• _Challenge_: Rewrite the items as a numbered list, starting at the line that contains "Open the Product Search tab" and ending at the line that contains "click(167, 81)", skipping any blank lines. Leave the pictures out of your list.

• _Material shown_:

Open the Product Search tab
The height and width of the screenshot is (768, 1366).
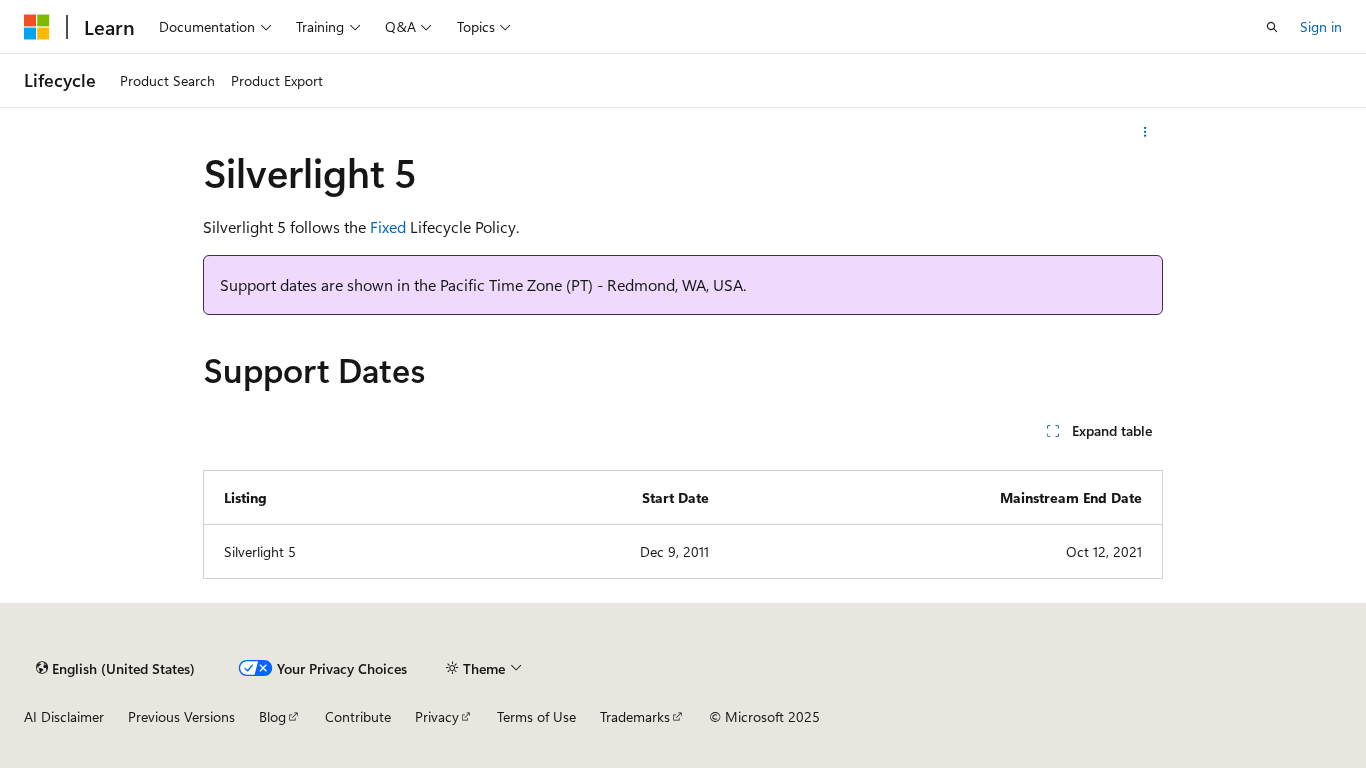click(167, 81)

---

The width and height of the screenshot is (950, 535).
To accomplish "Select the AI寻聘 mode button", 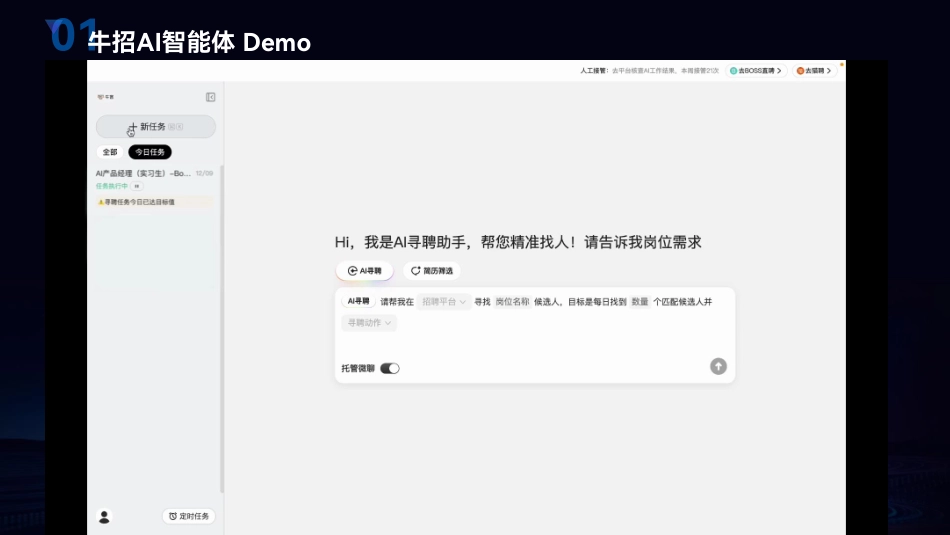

• _Solved exercise_:
1. Open the Product Search tab
2. The height and width of the screenshot is (768, 1366).
3. click(167, 81)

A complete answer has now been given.